O clube de teatro espreita por trás de arbustos espessos do quintal dos Bittencourt, trocando cotoveladas quando alguém fala muito alto. Agachados no nosso esconderijo não tão secreto assim, nós nos sentimos como verdadeiros heróis em missão de resgate. Mas Carlos é o tipo de herói alto e comprido demais para se camuflar atrás das folhagens, deixando o topo da cabeça e as canelas aparecendo vez ou outra, como uma criança que não sabe brincar de esconde-esconde.
De todos os heróis, Felipe é o mais preparado. Ele trouxe um binóculos e uma peruca ruiva que já está toda descabelada e torta, com direito a folhas presas aos fios avermelhados e uma pétala solitária de hortênsia. De vez em quando, o rapaz solta risadinhas diabólicas enquanto Ben timidamente repassa o plano. A verdade é que, bem... Não temos um plano muito bom.
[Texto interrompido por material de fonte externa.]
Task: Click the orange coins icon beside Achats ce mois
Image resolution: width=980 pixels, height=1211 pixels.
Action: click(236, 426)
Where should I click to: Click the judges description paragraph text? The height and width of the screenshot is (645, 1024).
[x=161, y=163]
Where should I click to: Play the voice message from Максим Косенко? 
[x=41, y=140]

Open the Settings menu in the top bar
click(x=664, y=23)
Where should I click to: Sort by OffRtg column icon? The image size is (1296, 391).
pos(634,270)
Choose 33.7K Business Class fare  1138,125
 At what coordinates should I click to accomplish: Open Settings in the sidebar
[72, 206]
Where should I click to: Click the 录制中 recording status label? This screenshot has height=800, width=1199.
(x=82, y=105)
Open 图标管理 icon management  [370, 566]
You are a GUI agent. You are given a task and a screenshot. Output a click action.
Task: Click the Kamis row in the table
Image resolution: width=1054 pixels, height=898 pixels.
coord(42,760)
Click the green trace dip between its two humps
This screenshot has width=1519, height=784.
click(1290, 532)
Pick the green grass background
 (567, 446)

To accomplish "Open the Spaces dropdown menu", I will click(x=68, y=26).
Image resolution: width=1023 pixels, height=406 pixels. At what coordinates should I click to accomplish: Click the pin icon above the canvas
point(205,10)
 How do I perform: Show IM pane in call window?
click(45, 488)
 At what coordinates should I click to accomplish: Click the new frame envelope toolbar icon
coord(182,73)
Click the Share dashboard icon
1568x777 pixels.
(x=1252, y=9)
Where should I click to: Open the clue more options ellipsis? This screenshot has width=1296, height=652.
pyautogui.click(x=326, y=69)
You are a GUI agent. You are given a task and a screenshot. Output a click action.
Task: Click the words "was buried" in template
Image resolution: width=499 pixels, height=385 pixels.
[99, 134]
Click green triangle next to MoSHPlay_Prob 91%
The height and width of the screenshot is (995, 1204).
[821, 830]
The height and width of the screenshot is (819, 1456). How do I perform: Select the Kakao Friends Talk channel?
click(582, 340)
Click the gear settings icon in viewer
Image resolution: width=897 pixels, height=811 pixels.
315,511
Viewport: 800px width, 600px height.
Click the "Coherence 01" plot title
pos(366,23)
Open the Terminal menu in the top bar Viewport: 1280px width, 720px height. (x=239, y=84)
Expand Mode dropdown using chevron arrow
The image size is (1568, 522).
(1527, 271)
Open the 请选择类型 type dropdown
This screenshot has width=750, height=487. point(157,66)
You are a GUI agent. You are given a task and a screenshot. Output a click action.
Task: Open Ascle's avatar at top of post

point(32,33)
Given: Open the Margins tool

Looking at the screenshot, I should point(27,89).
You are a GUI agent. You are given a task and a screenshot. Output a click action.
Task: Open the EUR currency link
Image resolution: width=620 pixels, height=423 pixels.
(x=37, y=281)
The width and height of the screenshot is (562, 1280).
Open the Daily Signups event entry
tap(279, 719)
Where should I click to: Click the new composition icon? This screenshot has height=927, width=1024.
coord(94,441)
Babi segura um balde vermelho de plástico pela alça amarela, evitando balançá-lo demais por causa dos ovos. Eu esmago um pacote de farinha numa espécie de abraço frouxo e Bernardo apoia uma das mãos em meu braço, a cabeça quase deitada no meu ombro.
Estamos cobertos com bonés, chapéus ou perucas nada discretas. Hannah ostenta um daqueles óculos em formato de coração que estão na moda, e Babi está usando um penteado diferente nesta tarde. Tudo que temos são disfarces ruins, ovos, farinha e uma vontade enorme de recuperar o nosso querido Henrique. Esperamos que seja o suficiente.
— A cortina se moveu — alerta Carlos, afastando alguns ramos do arbusto para enxergar melhor. — Eu vi. Eu juro por Deus. Olha lá, tá se mexendo!
Felipe coloca os binóculos.
— Onde, Carlos? Onde?
— No andar de cima — ele responde, convicto, e todos nós erguemos o quadril para observar, nossos joelhos achatados contra a terra. — Ali, ali. Mexeu de novo! Viram?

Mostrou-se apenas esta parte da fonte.